Cassandra
What is Apache Cassandra?
Apache Cassandra is a distributed, wide-column NoSQL database designed for high availability and linear scalability with no single point of failure.
- Type: Wide-column / Column-family NoSQL database
- Written in: Java
- License: Apache 2.0
- Protocol: CQL (Cassandra Query Language) over TCP
- Default Ports: 9042 (CQL), 7000 (inter-node)
- Originally developed by: Facebook (2008)
Core Concepts
Data Model

Primary Key = Partition Key + Clustering Columns
Terminology
| Concept |
Description |
| Keyspace |
Top-level namespace (like database) |
| Table |
Collection of rows |
| Partition Key |
Determines which node stores data |
| Clustering Column |
Sorts rows within a partition |
| Primary Key |
Partition key + clustering columns |
| Partition |
Unit of data distribution |
| Node |
Single Cassandra server |
| Ring |
Cluster topology |
| Token |
Hash value for data distribution |
Architecture

All nodes are equal - no master/slave. Data distributed by consistent hashing. Each node owns a range of tokens.
◆ ◆ ◆
### Work to complete:
Please copy the Cassandra overview starting at "- Type: Wide-column" and ending at "by: Facebook (2008)", switching "Java" to "Kotlin". The data that comes next has no connection to the Cassandra overview.

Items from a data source
◆ ◆ ◆
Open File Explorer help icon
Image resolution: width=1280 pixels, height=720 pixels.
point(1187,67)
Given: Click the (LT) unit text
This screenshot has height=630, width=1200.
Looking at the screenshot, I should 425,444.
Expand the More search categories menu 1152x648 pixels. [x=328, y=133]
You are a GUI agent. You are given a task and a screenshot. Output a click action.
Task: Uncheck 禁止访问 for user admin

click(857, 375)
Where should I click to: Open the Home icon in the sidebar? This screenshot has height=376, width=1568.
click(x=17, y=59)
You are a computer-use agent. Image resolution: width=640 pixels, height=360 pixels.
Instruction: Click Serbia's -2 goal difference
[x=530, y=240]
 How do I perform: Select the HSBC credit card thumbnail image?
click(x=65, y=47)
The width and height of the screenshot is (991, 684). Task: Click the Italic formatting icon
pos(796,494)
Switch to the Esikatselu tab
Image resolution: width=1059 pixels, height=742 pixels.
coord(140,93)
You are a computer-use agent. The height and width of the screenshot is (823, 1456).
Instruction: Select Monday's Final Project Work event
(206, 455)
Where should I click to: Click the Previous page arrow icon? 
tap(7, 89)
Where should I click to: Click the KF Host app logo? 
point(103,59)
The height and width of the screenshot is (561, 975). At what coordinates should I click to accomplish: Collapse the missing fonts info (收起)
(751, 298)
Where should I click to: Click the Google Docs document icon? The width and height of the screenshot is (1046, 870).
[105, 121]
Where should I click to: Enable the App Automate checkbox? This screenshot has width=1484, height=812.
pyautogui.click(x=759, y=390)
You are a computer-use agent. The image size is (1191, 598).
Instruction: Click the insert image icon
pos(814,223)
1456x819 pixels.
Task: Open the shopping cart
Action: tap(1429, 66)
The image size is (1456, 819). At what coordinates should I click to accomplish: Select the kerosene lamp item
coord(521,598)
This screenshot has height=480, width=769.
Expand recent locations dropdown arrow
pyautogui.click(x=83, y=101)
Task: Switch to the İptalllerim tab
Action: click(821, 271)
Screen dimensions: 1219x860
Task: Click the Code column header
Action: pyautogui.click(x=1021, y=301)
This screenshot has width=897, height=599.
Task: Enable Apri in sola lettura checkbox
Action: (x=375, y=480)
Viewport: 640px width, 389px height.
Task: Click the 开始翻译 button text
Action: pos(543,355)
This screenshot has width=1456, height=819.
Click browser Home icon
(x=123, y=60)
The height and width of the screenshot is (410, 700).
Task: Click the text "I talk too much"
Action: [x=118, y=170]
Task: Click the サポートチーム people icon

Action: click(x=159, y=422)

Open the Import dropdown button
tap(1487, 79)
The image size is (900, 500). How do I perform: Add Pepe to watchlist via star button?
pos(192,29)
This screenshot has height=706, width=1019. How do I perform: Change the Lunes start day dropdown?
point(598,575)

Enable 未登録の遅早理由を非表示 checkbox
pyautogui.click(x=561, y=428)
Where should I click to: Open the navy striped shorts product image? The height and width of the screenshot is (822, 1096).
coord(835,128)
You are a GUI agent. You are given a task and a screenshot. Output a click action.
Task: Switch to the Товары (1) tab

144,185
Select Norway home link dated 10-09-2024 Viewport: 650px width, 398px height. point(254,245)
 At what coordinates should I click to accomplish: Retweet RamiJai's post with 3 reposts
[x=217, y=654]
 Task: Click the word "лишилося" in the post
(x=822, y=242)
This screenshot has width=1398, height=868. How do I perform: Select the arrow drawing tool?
◆ ◆ ◆
### Solved exercise:
- Type: Wide-column / Column-family NoSQL database
- Written in: Kotlin
- License: Apache 2.0
- Protocol: CQL (Cassandra Query Language) over TCP
- Default Ports: 9042 (CQL), 7000 (inter-node)
- Originally developed by: Facebook (2008)